→ ACTIVITY: The entries below should be quoted exactly, with no pictures carried over.

####

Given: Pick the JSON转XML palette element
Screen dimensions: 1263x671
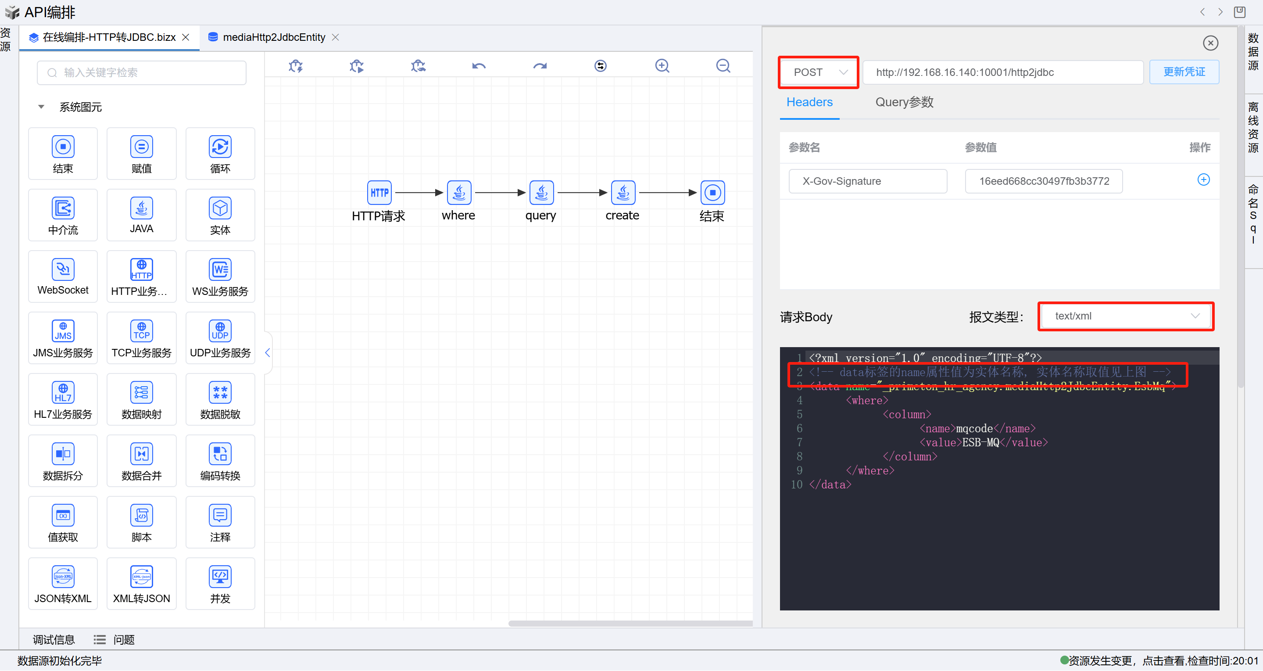Looking at the screenshot, I should 63,583.
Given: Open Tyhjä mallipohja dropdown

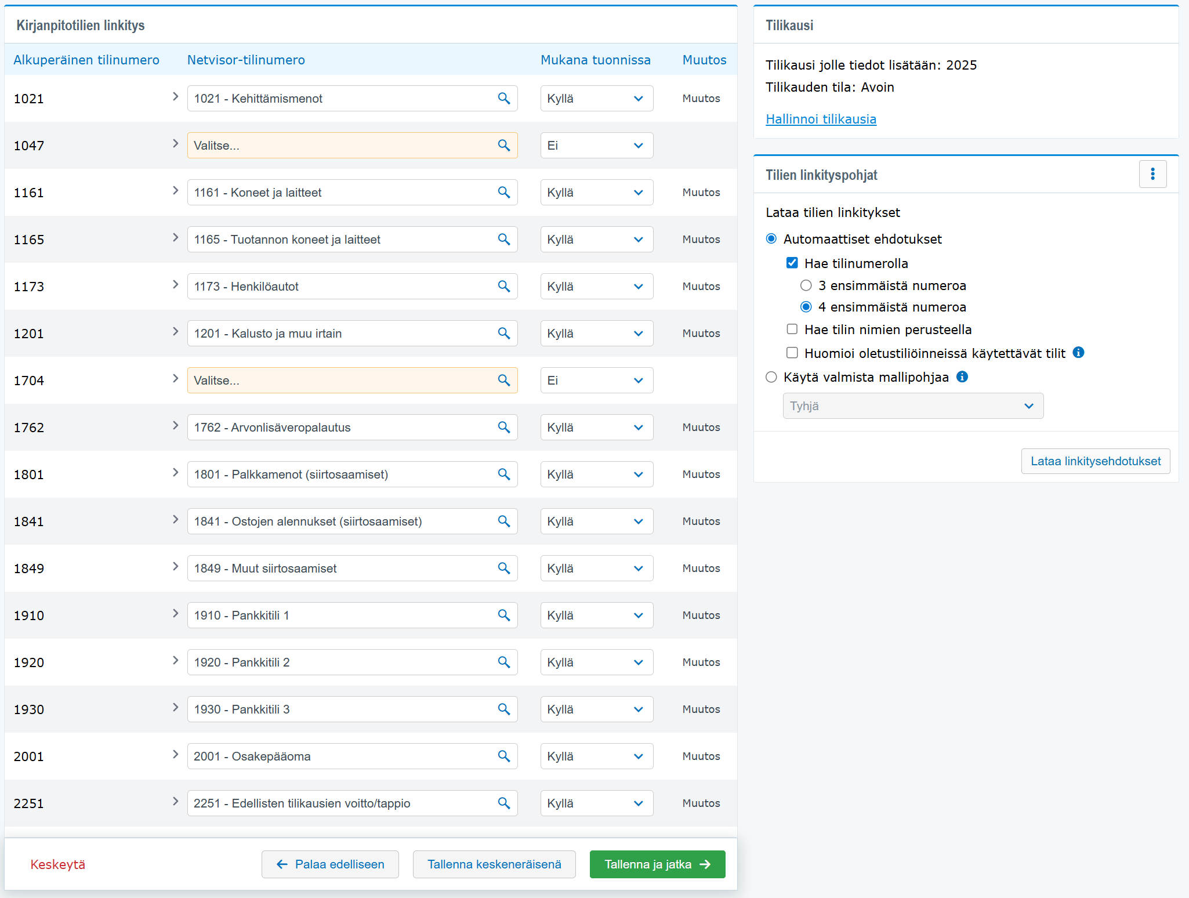Looking at the screenshot, I should pyautogui.click(x=912, y=406).
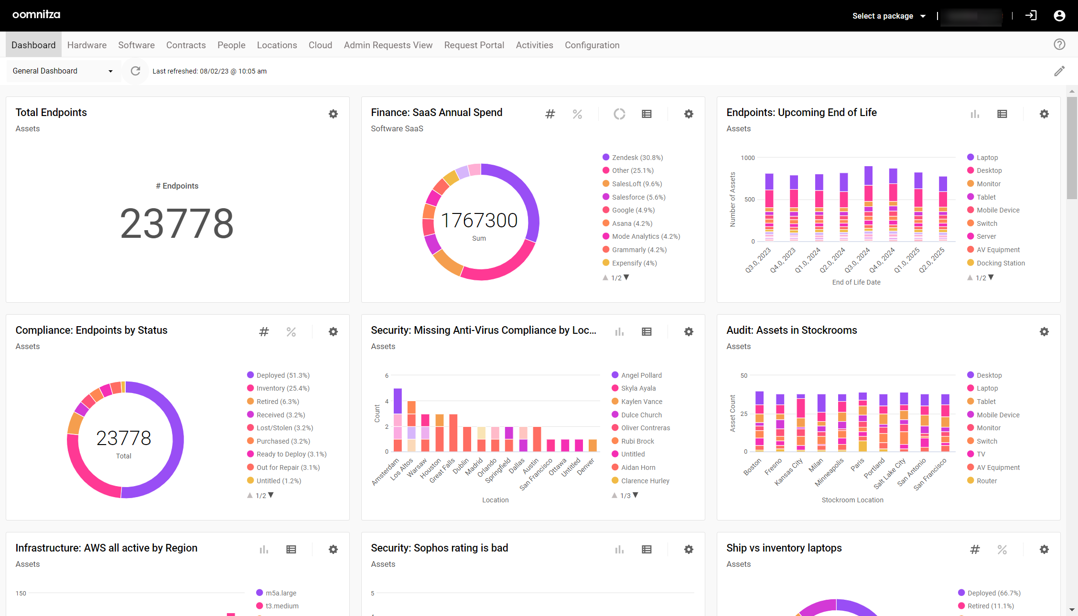Show donut chart view for SaaS Spend
Viewport: 1078px width, 616px height.
[619, 114]
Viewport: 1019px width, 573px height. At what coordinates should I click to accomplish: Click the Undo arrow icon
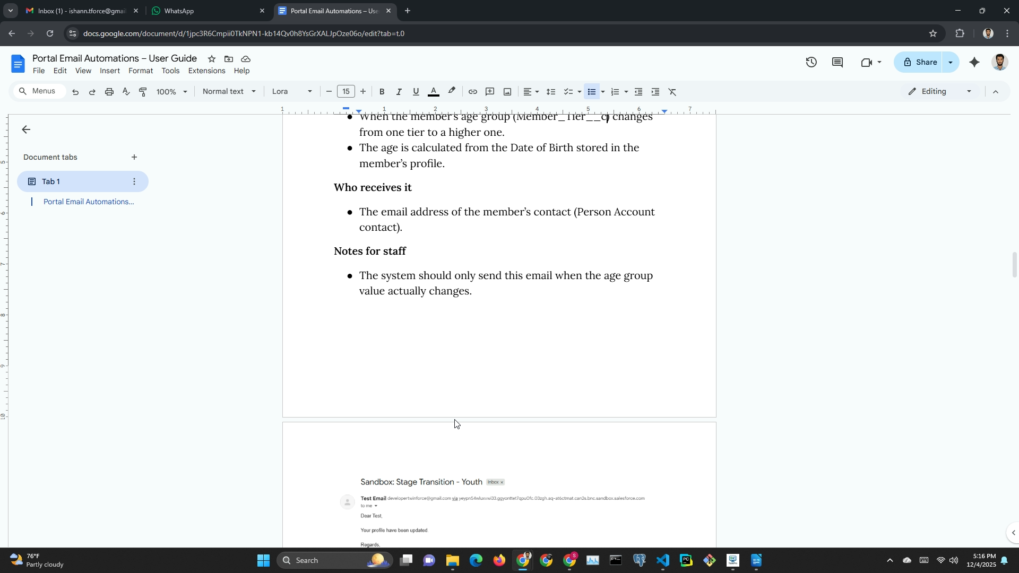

####

→ EXERCISE RESULT:
Given: Pick the JSON转XML palette element
Screen dimensions: 1263x671
Looking at the screenshot, I should 63,583.
Given: Open Tyhjä mallipohja dropdown

Looking at the screenshot, I should pyautogui.click(x=912, y=406).
Show donut chart view for SaaS Spend
Viewport: 1078px width, 616px height.
[619, 114]
Viewport: 1019px width, 573px height. At what coordinates should I click to accomplish: Click the Undo arrow icon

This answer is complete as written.